Dataset items:

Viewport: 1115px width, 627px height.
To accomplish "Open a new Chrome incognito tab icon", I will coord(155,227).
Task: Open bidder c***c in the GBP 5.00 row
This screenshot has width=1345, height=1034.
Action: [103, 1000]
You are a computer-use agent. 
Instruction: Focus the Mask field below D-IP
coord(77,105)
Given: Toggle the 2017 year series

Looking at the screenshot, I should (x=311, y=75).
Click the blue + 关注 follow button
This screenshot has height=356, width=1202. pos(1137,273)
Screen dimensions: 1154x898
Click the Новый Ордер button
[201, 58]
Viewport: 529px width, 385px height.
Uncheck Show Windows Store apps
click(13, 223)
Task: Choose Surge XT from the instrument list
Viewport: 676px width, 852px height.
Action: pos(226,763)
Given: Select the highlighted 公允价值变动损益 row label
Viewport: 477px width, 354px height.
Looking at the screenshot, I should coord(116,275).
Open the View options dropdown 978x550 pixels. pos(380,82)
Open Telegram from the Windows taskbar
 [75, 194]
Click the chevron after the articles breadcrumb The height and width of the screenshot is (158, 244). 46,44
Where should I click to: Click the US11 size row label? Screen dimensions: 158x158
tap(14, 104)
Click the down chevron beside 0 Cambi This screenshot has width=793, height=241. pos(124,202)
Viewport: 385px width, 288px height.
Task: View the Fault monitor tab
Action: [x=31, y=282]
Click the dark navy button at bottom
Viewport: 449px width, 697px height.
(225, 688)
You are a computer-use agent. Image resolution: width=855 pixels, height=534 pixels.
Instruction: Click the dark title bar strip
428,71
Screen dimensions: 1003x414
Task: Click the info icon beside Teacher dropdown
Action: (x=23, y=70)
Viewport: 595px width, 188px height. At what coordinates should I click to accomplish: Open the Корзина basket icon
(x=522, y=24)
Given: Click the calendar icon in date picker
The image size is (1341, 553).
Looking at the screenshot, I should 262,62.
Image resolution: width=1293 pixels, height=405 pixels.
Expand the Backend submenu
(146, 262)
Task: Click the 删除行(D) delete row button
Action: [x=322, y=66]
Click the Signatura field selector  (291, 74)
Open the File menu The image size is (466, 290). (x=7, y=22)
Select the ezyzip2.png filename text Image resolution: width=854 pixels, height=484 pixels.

TASK DESCRIPTION:
Quote every record above exactly.

SOLUTION TO THIS TASK:
Viewport: 1115px width, 627px height.
To accomplish "Open a new Chrome incognito tab icon", I will coord(155,227).
Task: Open bidder c***c in the GBP 5.00 row
This screenshot has width=1345, height=1034.
Action: [103, 1000]
You are a computer-use agent. 
Instruction: Focus the Mask field below D-IP
coord(77,105)
Given: Toggle the 2017 year series

Looking at the screenshot, I should (x=311, y=75).
Click the blue + 关注 follow button
This screenshot has height=356, width=1202. pos(1137,273)
Screen dimensions: 1154x898
Click the Новый Ордер button
[201, 58]
Viewport: 529px width, 385px height.
Uncheck Show Windows Store apps
click(13, 223)
Task: Choose Surge XT from the instrument list
Viewport: 676px width, 852px height.
Action: pos(226,763)
Given: Select the highlighted 公允价值变动损益 row label
Viewport: 477px width, 354px height.
Looking at the screenshot, I should coord(116,275).
Open the View options dropdown 978x550 pixels. pos(380,82)
Open Telegram from the Windows taskbar
 [75, 194]
Click the chevron after the articles breadcrumb The height and width of the screenshot is (158, 244). 46,44
Where should I click to: Click the US11 size row label? Screen dimensions: 158x158
tap(14, 104)
Click the down chevron beside 0 Cambi This screenshot has width=793, height=241. pos(124,202)
Viewport: 385px width, 288px height.
Task: View the Fault monitor tab
Action: [x=31, y=282]
Click the dark navy button at bottom
Viewport: 449px width, 697px height.
(225, 688)
You are a computer-use agent. Image resolution: width=855 pixels, height=534 pixels.
Instruction: Click the dark title bar strip
428,71
Screen dimensions: 1003x414
Task: Click the info icon beside Teacher dropdown
Action: (x=23, y=70)
Viewport: 595px width, 188px height. At what coordinates should I click to accomplish: Open the Корзина basket icon
(x=522, y=24)
Given: Click the calendar icon in date picker
The image size is (1341, 553).
Looking at the screenshot, I should 262,62.
Image resolution: width=1293 pixels, height=405 pixels.
Expand the Backend submenu
(146, 262)
Task: Click the 删除行(D) delete row button
Action: [x=322, y=66]
Click the Signatura field selector  (291, 74)
Open the File menu The image size is (466, 290). (x=7, y=22)
Select the ezyzip2.png filename text Image resolution: width=854 pixels, height=484 pixels.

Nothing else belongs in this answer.